While many cite concerns of pricing for hybrid events, consider balancing out the costs with tiered ticket prices and different sponsor opportunities, and also look into venues that have built-in technology options. For hybrid events, it’s important to understand what will be the highlight of your in-person event so those who attend virtually can share in the excitement. Think about what you believe is the primary draw to your event. Is it an interactive portion, or a keynote speaker? Making sure the virtual experience feels just as exciting as the in-person experience ensures you have satisfied attendees and sponsors, who will want to work with you again.
Location & Venue
The location of your event is everything. Whether you’re looking for the newest venues to attract attendees, or outdoor options for larger groups, or tech-savvy spaces for hybrid events – having the right space is extremely important.
When looking at venues, be sure to talk through details such as building and staff policies around COVID, cleaning practices, and what the venue may expect from attendees. Most places are not requiring masks for vaccinated people, but understanding how a venue may expect you to work with them to ensure a safe environment for everyone will help you understand what you need to communicate to your client, attendees and sponsors. For example, some companies require health screenings while others take your temperature at the door, and of course, you could do both. Make sure to be very, very clear with your client and the venue about expectations, and who is responsible for managing required steps. If your client requires more precautions than the venue has in place, be certain that these details are also very clearly communicated to the venue and any vendors involved in the event. The goal of a successful event is making sure that everyone feels safe and that guidelines are clear and followed unanimously.

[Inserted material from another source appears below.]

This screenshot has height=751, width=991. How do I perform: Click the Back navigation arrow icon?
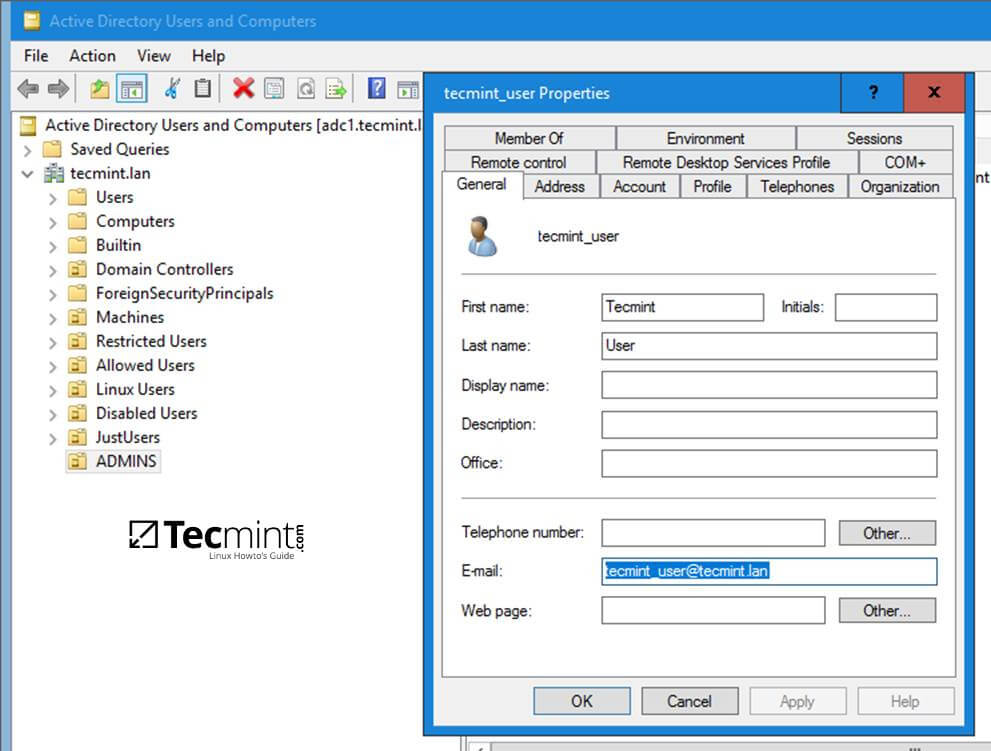click(x=28, y=89)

Understand what safety requirements are important to your client, and how you plan to enforce them. It may be useful to have a tiered plan outlined with your client, based on various levels of infection rates. If you choose to build in a tiered safety plan, only inform your attendees of the most strict version, so if it is deemed safer, you are lifting restrictions rather than adding them, and risking conflicts with potential sponsors and attendees.
Here are some common safety practices to consider when building your plan:
- Cleaning surfaces with bleach/disinfectant.

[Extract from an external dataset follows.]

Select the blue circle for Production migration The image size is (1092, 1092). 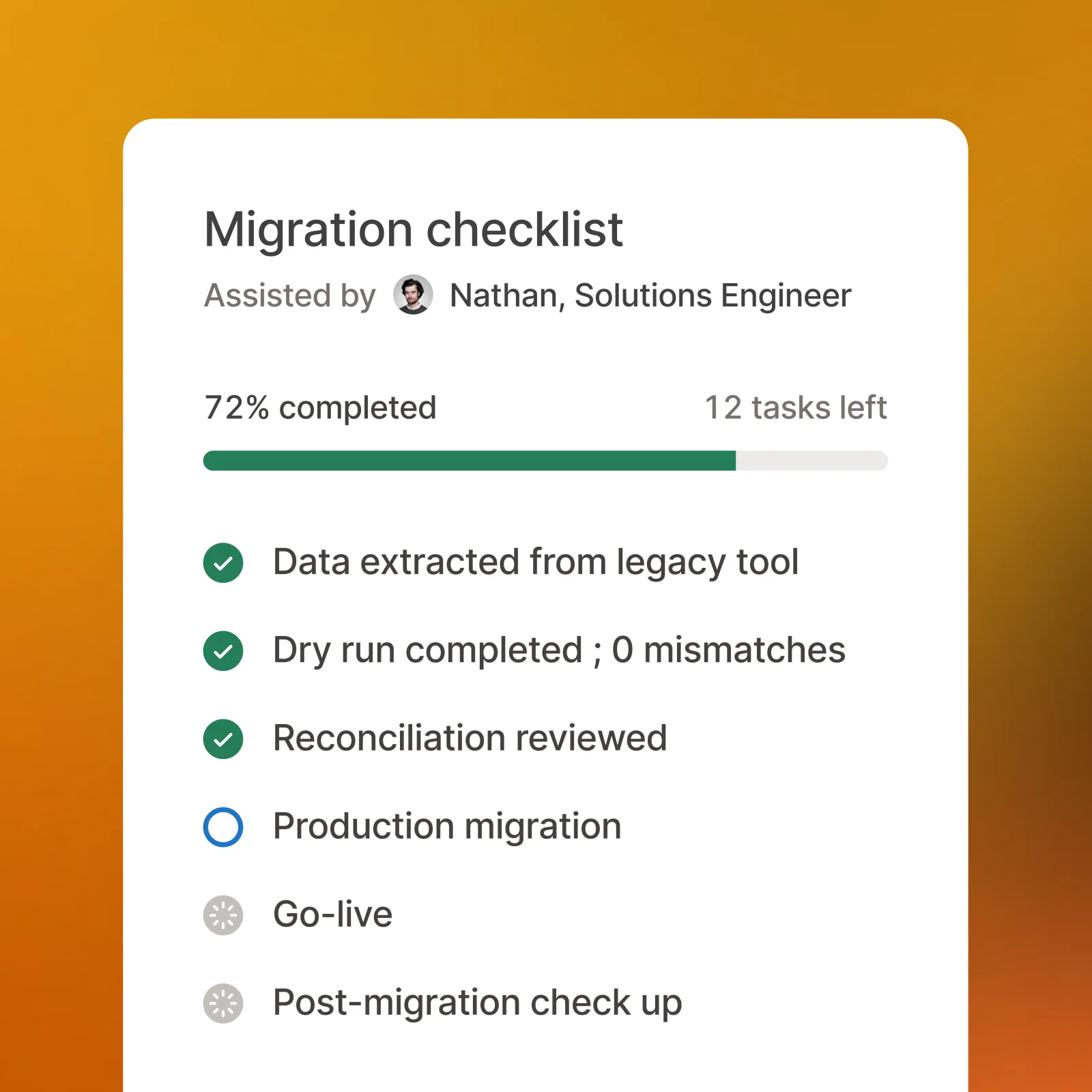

- Limiting the number of people in a space – keep in mind that this number needs to include staff, vendors and all people who will be in the room, not just attendees.
- Having hand sanitizer readily available.
- Wearing masks.
- Taking temperatures at the door.
- Health screening forms to be filled out prior to entry.
- Open windows and outdoor spaces.
Cancellation Policies & Contractual Obligations
The goal is to plan for a safe and successful event, however, it is important to fully understand the terms and policies required by all of your vendors, and the space you will be using. Since the pandemic began, many places have adjusted their policies on cancellations or move dates. Make sure that you and your client are clear on expectations should the need to cancel arrive.
The information presented in this article is meant to help you plan safely, but it is by no means an exhaustive list. Make sure you do plenty of research specific to your event, so everyone can stay safe while having a great experience!